- _GIVEN PROBLEM_
Please copy the records below word for word, from the line holding "Open the notification bell" through the end of the records, both ends included.

- _RECORDED DATA_

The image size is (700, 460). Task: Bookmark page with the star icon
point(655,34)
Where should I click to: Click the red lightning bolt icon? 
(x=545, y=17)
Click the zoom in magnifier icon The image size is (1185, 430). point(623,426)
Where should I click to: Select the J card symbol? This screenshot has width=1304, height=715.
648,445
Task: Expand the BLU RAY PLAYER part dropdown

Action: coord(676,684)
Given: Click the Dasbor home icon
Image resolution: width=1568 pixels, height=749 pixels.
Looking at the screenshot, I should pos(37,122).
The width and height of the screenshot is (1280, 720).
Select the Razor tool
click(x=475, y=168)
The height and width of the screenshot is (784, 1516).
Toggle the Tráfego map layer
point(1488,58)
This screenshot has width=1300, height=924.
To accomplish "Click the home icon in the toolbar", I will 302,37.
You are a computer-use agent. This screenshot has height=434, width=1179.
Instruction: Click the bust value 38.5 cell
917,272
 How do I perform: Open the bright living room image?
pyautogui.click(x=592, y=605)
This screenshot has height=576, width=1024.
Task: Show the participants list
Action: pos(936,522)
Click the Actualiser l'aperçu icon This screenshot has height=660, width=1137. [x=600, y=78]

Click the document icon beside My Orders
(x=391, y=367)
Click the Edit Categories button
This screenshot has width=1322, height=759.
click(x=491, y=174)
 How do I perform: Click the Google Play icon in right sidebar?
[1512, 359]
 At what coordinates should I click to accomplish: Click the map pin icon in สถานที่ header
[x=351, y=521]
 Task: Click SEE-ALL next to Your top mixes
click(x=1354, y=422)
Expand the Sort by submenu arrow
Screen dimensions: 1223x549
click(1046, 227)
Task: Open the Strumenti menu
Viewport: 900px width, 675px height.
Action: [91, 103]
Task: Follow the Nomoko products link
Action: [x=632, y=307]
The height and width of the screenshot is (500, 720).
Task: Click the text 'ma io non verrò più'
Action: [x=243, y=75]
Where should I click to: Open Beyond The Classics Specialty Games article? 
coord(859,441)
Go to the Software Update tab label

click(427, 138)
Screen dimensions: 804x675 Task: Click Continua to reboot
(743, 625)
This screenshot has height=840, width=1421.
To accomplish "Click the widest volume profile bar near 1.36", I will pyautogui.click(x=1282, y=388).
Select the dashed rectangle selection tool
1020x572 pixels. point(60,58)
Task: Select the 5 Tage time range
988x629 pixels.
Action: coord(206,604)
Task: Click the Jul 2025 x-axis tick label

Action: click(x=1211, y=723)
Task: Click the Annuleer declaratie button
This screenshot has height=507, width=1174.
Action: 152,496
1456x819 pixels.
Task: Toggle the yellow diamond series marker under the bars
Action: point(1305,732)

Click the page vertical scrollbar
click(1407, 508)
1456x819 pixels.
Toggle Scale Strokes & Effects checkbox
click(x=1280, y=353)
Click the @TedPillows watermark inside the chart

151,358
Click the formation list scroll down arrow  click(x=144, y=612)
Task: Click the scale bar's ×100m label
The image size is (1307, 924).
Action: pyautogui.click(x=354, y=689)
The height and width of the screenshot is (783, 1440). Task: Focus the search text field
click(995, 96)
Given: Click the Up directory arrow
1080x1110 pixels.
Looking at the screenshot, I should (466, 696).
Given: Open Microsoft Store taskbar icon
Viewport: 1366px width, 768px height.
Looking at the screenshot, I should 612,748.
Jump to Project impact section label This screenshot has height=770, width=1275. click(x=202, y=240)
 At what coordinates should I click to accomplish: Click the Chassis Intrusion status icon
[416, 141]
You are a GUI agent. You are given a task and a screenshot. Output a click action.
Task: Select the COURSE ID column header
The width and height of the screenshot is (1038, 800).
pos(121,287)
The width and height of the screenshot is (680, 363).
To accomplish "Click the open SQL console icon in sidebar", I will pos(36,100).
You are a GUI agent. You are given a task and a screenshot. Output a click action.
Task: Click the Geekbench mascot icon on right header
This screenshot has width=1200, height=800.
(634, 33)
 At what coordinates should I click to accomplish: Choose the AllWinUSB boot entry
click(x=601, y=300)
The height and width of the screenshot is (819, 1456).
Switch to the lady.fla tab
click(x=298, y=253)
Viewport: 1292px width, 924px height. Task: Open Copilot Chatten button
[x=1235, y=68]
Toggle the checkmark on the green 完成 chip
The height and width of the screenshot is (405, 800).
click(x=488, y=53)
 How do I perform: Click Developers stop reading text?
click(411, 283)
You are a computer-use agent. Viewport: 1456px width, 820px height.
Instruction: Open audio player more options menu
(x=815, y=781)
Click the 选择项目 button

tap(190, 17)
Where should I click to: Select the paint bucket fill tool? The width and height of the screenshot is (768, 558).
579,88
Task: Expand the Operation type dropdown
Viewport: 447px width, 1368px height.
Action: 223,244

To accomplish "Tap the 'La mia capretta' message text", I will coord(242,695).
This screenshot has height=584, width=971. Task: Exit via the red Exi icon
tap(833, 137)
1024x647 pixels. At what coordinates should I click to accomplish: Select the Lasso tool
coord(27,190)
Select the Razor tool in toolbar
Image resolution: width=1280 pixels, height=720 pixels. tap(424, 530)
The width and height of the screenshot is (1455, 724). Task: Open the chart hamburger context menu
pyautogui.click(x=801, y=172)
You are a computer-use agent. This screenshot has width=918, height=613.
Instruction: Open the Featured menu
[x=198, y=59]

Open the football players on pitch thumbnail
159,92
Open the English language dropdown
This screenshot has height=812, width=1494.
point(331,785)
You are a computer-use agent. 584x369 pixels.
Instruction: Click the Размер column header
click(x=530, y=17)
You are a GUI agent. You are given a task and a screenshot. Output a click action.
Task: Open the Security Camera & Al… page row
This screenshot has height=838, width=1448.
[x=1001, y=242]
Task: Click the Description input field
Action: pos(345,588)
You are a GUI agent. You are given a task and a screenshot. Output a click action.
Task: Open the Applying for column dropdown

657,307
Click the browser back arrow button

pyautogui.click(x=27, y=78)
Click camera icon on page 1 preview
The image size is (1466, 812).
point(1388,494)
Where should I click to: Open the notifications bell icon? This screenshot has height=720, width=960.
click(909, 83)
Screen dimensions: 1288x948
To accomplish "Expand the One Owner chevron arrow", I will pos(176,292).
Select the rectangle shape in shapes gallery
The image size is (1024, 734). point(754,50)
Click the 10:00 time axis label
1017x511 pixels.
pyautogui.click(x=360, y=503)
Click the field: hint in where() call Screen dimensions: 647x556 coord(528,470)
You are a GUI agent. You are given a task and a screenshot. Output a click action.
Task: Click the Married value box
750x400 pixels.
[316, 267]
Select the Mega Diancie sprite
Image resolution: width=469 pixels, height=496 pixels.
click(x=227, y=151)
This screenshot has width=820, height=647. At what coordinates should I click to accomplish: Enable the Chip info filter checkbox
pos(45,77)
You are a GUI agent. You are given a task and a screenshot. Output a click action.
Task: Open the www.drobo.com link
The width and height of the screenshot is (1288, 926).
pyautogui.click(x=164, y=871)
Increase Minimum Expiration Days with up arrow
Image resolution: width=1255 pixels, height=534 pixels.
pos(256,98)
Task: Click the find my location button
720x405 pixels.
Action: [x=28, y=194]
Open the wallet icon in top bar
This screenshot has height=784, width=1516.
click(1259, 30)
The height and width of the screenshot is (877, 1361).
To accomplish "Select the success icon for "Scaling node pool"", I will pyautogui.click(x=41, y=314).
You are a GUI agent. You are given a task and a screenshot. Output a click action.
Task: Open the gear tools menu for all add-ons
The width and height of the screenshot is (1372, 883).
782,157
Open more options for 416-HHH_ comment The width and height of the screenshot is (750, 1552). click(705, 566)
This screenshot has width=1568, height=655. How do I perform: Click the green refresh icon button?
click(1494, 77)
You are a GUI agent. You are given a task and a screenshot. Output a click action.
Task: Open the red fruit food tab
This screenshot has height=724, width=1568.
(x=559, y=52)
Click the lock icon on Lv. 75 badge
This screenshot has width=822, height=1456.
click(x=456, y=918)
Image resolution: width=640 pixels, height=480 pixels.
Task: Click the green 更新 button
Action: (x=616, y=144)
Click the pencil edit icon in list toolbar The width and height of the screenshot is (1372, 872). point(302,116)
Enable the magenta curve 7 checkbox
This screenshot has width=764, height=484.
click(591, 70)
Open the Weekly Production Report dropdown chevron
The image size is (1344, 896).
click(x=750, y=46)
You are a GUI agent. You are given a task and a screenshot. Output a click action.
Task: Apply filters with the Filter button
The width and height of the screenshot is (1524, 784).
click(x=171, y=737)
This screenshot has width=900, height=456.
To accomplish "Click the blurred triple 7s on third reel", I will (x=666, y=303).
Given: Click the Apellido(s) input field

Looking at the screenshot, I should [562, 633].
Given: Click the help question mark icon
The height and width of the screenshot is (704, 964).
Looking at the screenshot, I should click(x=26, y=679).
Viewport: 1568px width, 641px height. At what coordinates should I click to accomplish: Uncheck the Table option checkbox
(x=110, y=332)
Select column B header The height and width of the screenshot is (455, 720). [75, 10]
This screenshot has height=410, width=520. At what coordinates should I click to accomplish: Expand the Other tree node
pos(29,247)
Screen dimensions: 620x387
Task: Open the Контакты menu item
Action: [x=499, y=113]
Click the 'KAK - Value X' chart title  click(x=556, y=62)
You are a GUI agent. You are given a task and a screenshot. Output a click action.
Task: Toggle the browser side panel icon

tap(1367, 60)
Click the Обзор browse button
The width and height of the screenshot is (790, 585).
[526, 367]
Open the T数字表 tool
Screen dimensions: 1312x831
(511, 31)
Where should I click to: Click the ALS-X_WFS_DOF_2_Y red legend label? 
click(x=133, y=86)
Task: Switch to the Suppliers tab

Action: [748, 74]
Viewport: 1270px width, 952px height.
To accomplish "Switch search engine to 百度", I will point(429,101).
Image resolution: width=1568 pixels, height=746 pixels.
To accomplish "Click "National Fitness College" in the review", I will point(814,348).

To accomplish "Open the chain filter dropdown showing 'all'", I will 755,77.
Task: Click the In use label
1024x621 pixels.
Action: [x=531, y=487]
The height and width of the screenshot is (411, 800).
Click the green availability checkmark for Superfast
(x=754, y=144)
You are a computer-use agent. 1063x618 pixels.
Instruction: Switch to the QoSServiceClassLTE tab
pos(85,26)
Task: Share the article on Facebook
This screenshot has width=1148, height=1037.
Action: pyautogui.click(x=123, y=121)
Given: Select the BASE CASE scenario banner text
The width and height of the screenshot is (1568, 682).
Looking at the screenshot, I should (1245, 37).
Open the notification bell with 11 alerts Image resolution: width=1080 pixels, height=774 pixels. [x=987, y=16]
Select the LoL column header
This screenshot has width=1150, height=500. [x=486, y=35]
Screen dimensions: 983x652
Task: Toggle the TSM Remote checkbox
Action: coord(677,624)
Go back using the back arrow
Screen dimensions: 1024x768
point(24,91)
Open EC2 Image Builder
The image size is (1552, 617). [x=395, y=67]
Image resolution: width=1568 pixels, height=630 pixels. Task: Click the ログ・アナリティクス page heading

- _ANSWER TO THIS PROBLEM_
Open the notification bell with 11 alerts Image resolution: width=1080 pixels, height=774 pixels. [x=987, y=16]
Select the LoL column header
This screenshot has width=1150, height=500. [x=486, y=35]
Screen dimensions: 983x652
Task: Toggle the TSM Remote checkbox
Action: coord(677,624)
Go back using the back arrow
Screen dimensions: 1024x768
point(24,91)
Open EC2 Image Builder
The image size is (1552, 617). [x=395, y=67]
Image resolution: width=1568 pixels, height=630 pixels. Task: Click the ログ・アナリティクス page heading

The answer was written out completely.